Betrachtet man Sand unter dem Mikroskop, schillern die scheinbar gewöhnlichen Körnchen in einer atemberaubenden Fülle von Farben und Formen. Dagmar Leupold mikroskopiert in Dagegen die Elefanten! den Alltag eines einsamen Garderobiers, erkundet das Unsichtbare, Marginalisierte und Subalterne und lässt die verborgene Schönheit alltäglicher Momente zum Vorschein kommen.
Von Carl Ohlms
Ein einzelner unscheinbarer Mantel, nach einer Opernvorstellung am Haken der Garderobe des Opernhauses vergessen, bedeutet für Herrn Harald – der hinter der Garderobe arbeitet – eine Katastrophe: In der Manteltasche findet er eine Pistole.
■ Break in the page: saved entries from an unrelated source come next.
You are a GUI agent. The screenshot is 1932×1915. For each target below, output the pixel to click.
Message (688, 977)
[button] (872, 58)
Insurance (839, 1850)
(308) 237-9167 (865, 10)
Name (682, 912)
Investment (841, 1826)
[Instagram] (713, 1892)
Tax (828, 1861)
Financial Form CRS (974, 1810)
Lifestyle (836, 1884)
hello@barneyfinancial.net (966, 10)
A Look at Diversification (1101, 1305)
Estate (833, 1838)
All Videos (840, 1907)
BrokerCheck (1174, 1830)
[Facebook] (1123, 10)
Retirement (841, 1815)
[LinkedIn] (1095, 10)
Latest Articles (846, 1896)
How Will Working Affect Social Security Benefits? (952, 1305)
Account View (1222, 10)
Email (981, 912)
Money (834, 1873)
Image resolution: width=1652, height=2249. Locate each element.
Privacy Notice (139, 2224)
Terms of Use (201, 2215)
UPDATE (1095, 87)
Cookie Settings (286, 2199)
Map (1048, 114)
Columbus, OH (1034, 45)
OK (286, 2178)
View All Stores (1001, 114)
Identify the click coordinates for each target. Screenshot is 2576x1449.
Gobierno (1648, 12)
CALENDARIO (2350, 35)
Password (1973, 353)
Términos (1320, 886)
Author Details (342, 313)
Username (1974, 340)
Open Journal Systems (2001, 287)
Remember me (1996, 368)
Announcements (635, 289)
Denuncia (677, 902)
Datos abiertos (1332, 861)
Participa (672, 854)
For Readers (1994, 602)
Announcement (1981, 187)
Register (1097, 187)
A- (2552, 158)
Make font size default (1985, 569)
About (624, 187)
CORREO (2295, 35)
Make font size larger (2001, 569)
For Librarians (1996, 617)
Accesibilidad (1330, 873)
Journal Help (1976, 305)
Panisch steckt er sie selbst in die Tasche und nimmt sie mit nach Hause. Sein Leben gerät aus den Fugen, seine akkurate Ordnung wird zerrüttet. Was sich nach einem typischen Krimi-Plot anhört, betrachtet Dagmar Leupolds Charakterstudie Dagegen die Elefanten! durch das bemerkenswerte Innenleben ihres Protagonisten wie durch ein Kaleidoskop und hält unerwartete erzählerische Lösungen bereit.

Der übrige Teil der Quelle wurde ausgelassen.